Pourquoi rendre obligatoire l’USB Type-C ?
Deux arguments sont mis en avant par la Commission européenne.
Le premier est pratique. L’Europe souhaite que n’importe quel chargeur de smartphone puisse recharger n’importe quel appareil, afin d’éviter les traditionnels « tu as besoin d’un chargeur d’iPhone ou de Samsung ? » que l’on entend à chaque soirée. Un chargeur doit pouvoir tout recharger.
La seconde raison est écologique, la multiplication des connectiques crée des déchets. Avec un seul câble utilisable de partout, il y aurait moins de raison de gaspiller.
L’Europe peut-elle imposer l’USB Type-C ?
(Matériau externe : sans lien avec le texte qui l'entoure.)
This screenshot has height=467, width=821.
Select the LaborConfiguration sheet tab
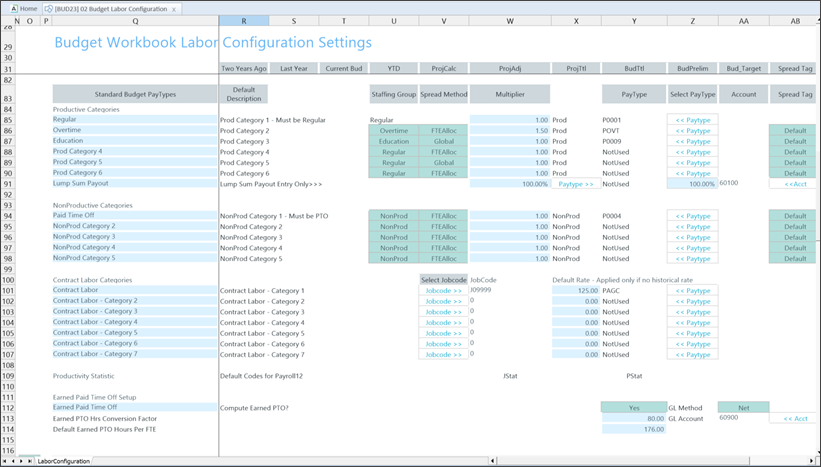65,460
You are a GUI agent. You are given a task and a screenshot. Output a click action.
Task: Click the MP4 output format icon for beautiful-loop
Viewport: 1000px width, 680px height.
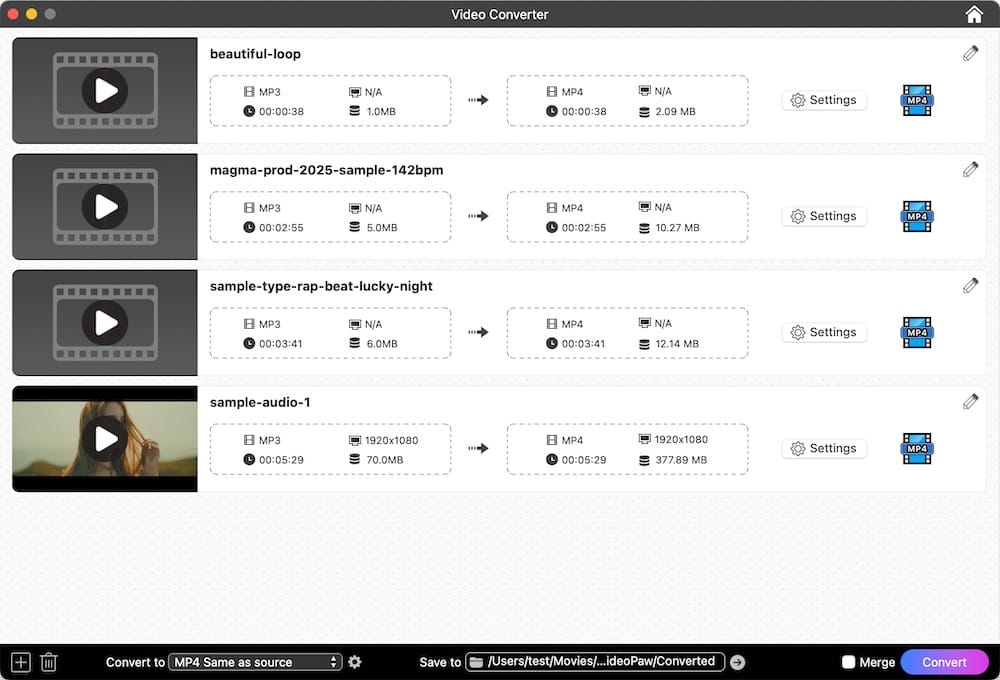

Certaines personnes semblent convaincues que la Commission européenne n’a pas le pouvoir d’imposer une connectique à des constructeurs comme Apple, Samsung ou Xiaomi. Pourtant, en 2009, l’Union européenne avait déjà signé un protocole d’accord avec les constructeurs afin de favoriser le Micro USB. Certains, comme Apple, avaient contourné la mesure avec des adaptateurs, mais la plupart avaient abandonné leurs solutions propriétaires pour le Micro USB. C’est pour cette raison que les connecteurs propriétaires ont, à une exception californienne près, disparu du marché des smartphones. Ailleurs, ils existent encore.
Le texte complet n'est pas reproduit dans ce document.